# What you have to do
Only the lines from the one containing "Given: Mute the main video player" through the last line of the data below belong in your answer, copied exactly and without pictures.

────

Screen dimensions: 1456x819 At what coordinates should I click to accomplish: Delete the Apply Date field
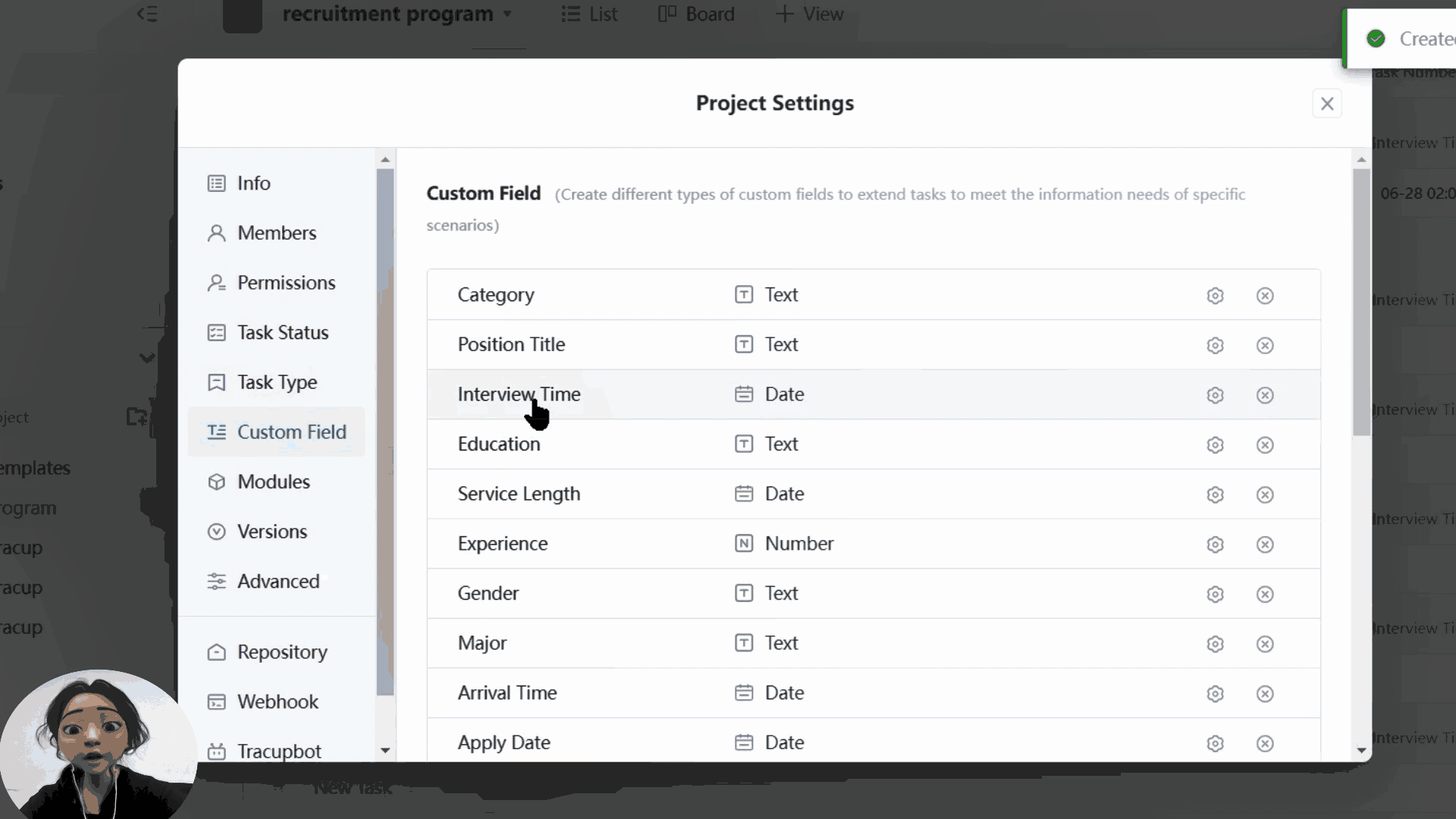pos(1264,744)
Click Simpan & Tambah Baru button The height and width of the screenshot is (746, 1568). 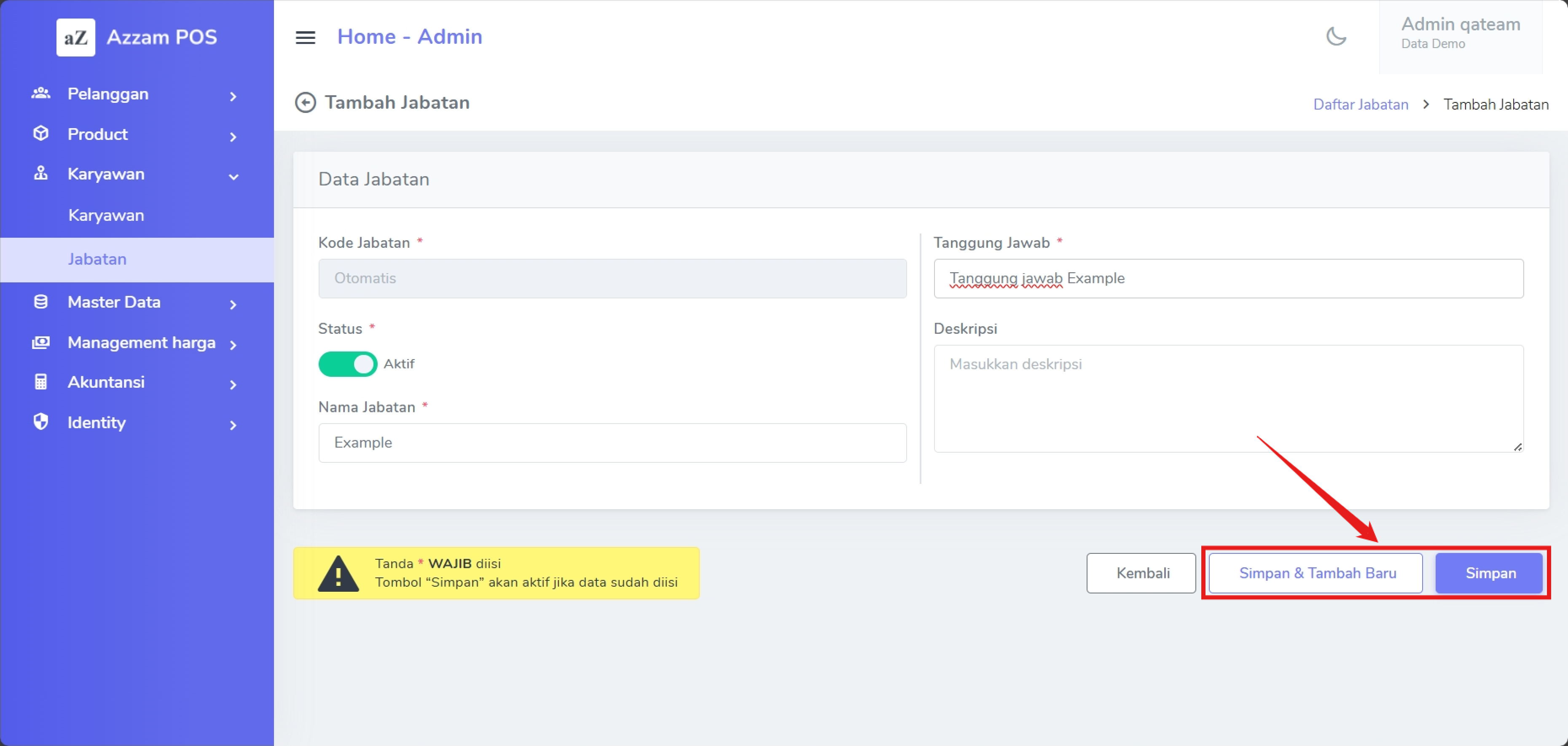[x=1317, y=573]
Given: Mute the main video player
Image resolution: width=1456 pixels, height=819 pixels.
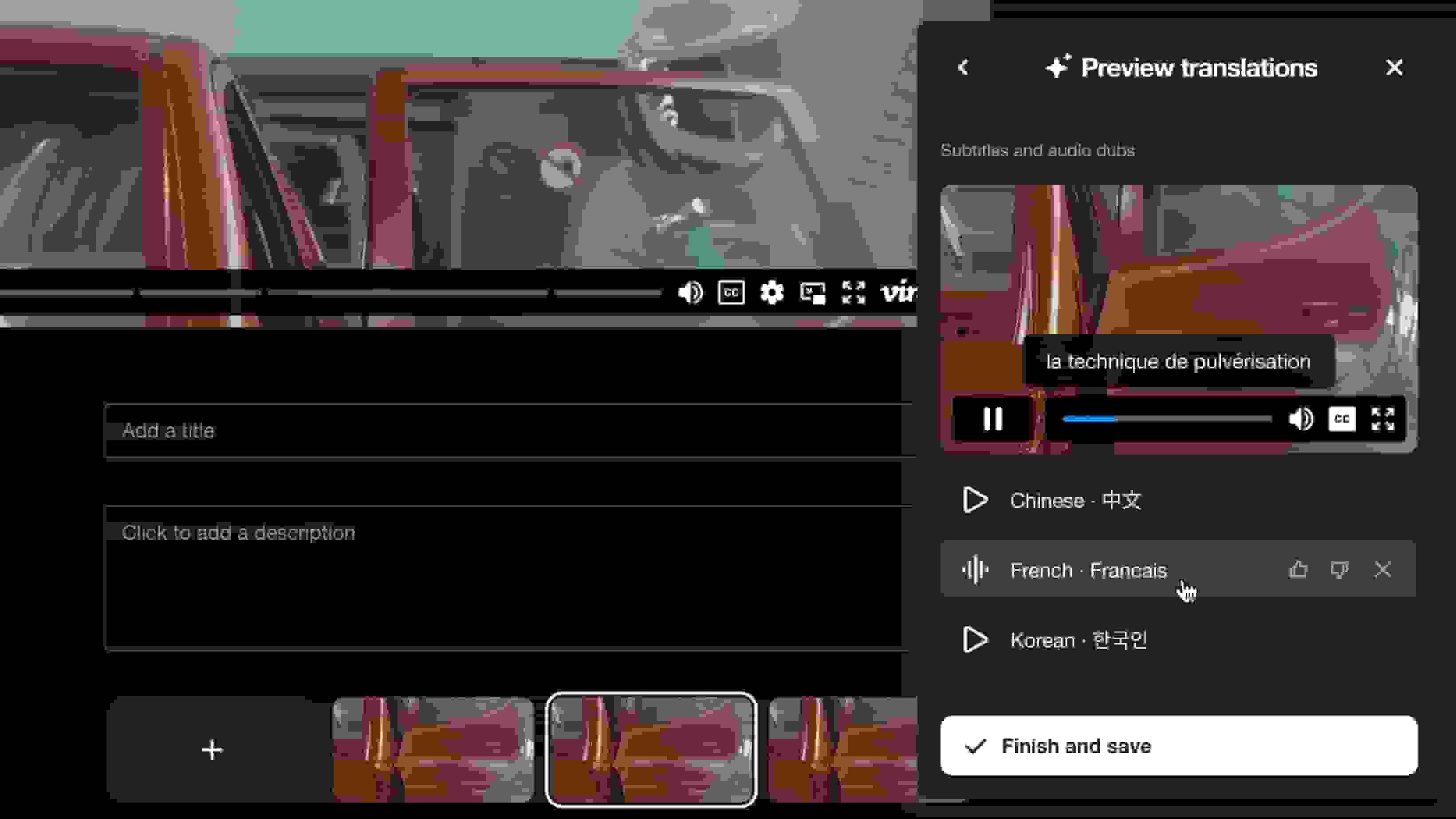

────

# Output
Given: Mute the main video player
Image resolution: width=1456 pixels, height=819 pixels.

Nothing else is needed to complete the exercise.